Em relação à reciprocidade, citada por Lula na entrevista, refere-se à Lei brasileira de Reciprocidade, sancionada pelo presidente em abril, que autoriza o governo a retaliar países ou blocos que imponham barreiras comerciais a produtos brasileiros. Entre as ações possíveis, o Brasil pode impor restrições e sobretaxas nas importações de bens e serviços, suspender acordos ou obrigações comerciais e, em casos excepcionais, até suspender direitos de propriedade intelectual, como reconhecimento de patentes ou pagamento de royalties. Segundo Carlos Gustavo Poggio, a retaliação com tarifas equivalentes seria a resposta mais evidente do Brasil, mas não a mais eficaz, já que o país tem uma capacidade limitada se comparado ao peso econômico dos Estados Unido. Para ele, uma estratégia mais viável seria pressionar setores americanos ligados ao comércio com o Brasil, buscando apoio de parlamentares e empresários que possam influenciar diretamente o governo Trump.
Trump, por outro lado, é acusado por senadores democratas de “claro abuso de poder” por tarifas ao Brasil. Em uma carta enviada ao presidente dos EUA, 11 parlamentares afirmam que ele está usando "a economia americana para interferir em favor de um amigo", referindo-se ao ex-presidente Jair Bolsonaro, e que uma guerra comercial possibilitaria a aproximação cada vez maior do Brasil e da China. Apesar dos democratas serem minoria no senado americano, ainda podem exercer pressão ao argumentar que uma retaliação do Brasil aumentaria os custos de vários produtos para famílias e empresas americanas, destacando que o país importa mais de US$ 40 bilhões por ano do Brasil, sendo US$ 2 bilhões só de café, e que o comércio bilateral sustenta cerca de 130 mil empregos nos EUA.
Além desses fatores, cabe destacar o interesse dos Estados Unidos nos minerais críticos brasileiros e como isso pode ser usado como uma estratégia do governo do Brasil para solucionar a situação tarifária. Apesar de os EUA representarem apenas cerca de 7% das exportações brasileiras de nióbio — atrás de China, Holanda e Coreia do Sul —, eles são bastante dependentes de importações para suprir sua demanda pelo metal. Nos EUA, a maior parte do nióbio é usada pela indústria siderúrgica, mas há um uso estratégico, ainda que menor em volume, na indústria aeroespacial, onde o nióbio é aplicado em ligas metálicas de alto valor agregado. Além disso, o metal tem ganhado relevância crescente no setor de defesa, especialmente no desenvolvimento de armas hipersônicas, tornando-se um recurso geopolítico sensível.
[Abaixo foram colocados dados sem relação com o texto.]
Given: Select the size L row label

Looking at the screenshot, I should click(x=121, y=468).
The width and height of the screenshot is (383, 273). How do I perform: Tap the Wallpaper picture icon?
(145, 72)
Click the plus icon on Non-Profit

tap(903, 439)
Um relatório do Center for Strategic and International Studies (CSIS) destaca que o nióbio se tornou uma peça-chave na geopolítica da defesa, e qualquer interrupção em sua cadeia de fornecimento seria preocupante. Por isso, embora o uso do nióbio como “arma de barganha” comercial talvez não funcione bem diante da liderança do Trump, especialistas veem espaço para que ele, junto com outros minerais estratégicos como lítio e terras raras, seja considerado em futuras negociações entre Brasil e EUA.
A disputa entre os dois países prossegue. A próxima fase se dará em breve, com a ameaça dos EUA em aplicarem uma tarifa ainda maior a China, India e Brasil caso eles continuem a importar petróleo, lubrificantes ou diesel da Rússia.